OurCrowd-Xconomy Study Documents Growth in Equity Crowdfunding

In a short few months, the number of people who can invest in equity crowdfunding will dramatically increase. In October, the U.S. Securities and Exchange Commission announced a framework for allowing individual investors to participate in the new form of financing, which had previously been restricted to wealthy accredited investors. Those new rules go into effect in May.

Even though this type of financing will feel new to most folks who aren’t accredited, equity crowdfunding has been gaining popularity in recent years, according to an industry report released this week by crowdfunding platform OurCrowd, in partnership with Xconomy Insight, the research division of Xconomy. Just as traditional crowdfunding offers an investor a product for contributing money to a company’s project, equity crowdfunding provides investors equity in a business in exchange for cash. (OurCrowd is a Jerusalem-based equity crowdfunding site for accredited investors.)

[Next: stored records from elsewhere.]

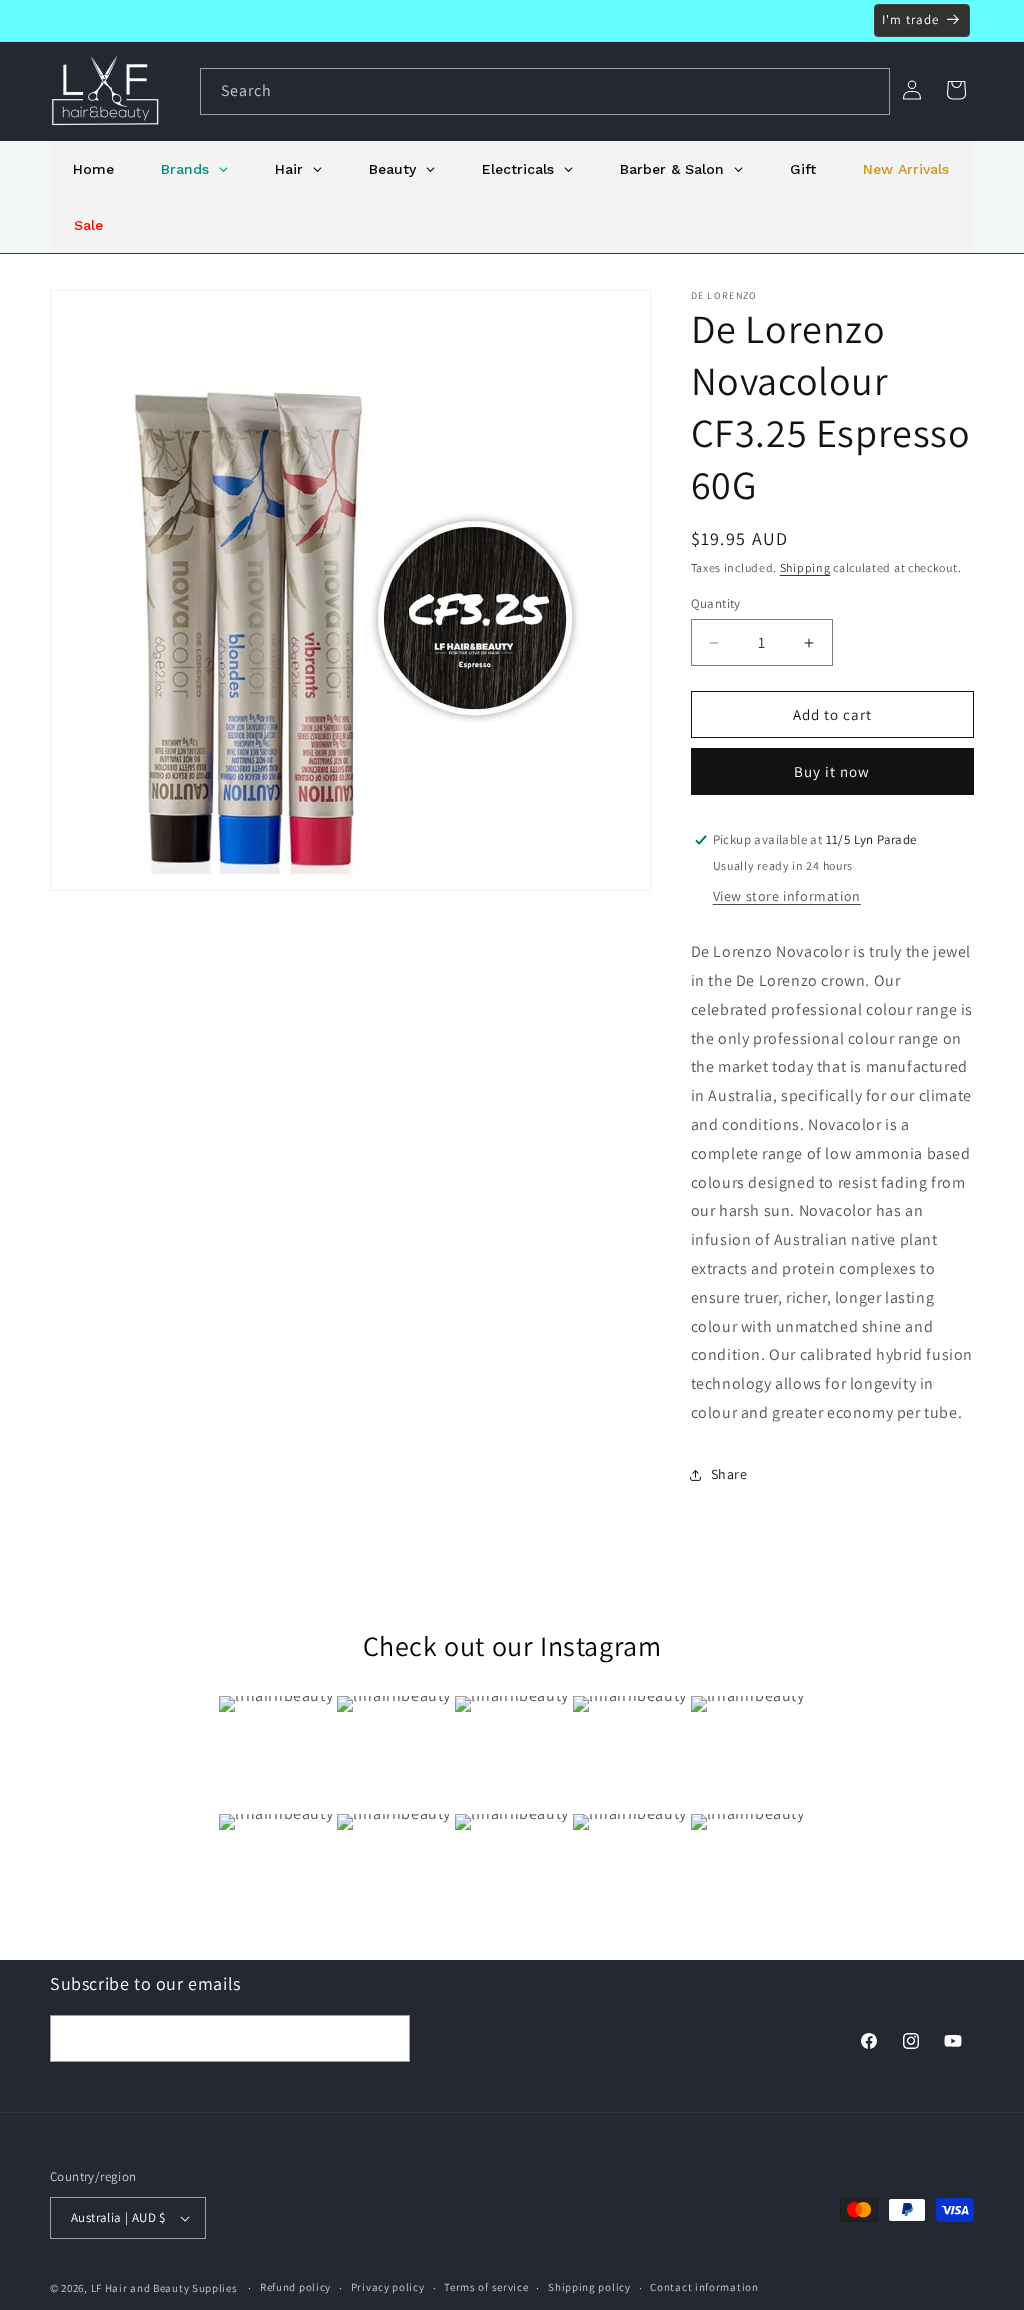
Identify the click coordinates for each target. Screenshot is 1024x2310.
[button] (956, 90)
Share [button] (729, 1474)
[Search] (867, 91)
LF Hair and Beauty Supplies (164, 2288)
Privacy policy (388, 2287)
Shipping (805, 567)
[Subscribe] (387, 2038)
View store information (787, 896)
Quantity (716, 603)
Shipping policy (589, 2287)
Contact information (704, 2287)
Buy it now (832, 771)
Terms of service (486, 2287)
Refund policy (295, 2287)
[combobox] (545, 91)
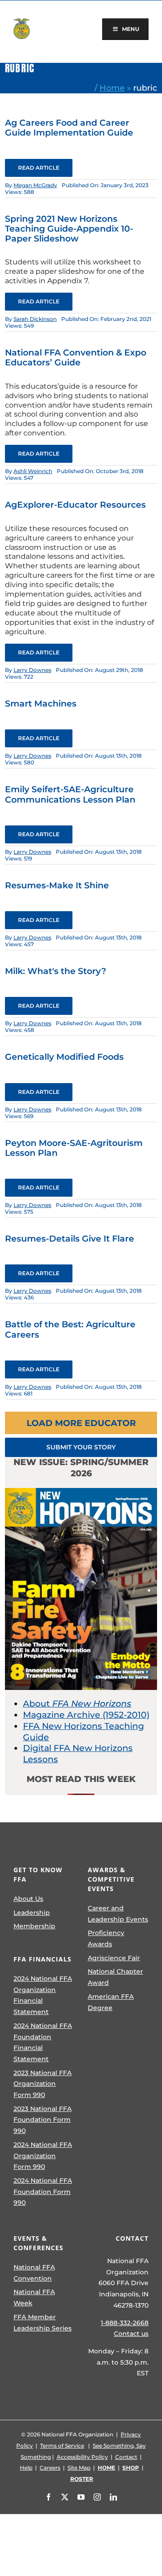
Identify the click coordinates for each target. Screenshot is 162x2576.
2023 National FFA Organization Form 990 (43, 2084)
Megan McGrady (35, 185)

The report, which examined venture capital and crowdfunding globally, found that more than 6,000 companies raised $870 million through equity crowdfunding in the 12 months between October 2014 and September 2015. That was up from $386 million in 4,700 deals in the prior 12 months, according to the study.

With traditional crowdfunding sites such as Indiegogo possibly entering the market, and businesses across the globe already working in similar methods of crowdfunding, the potential for growth seems huge.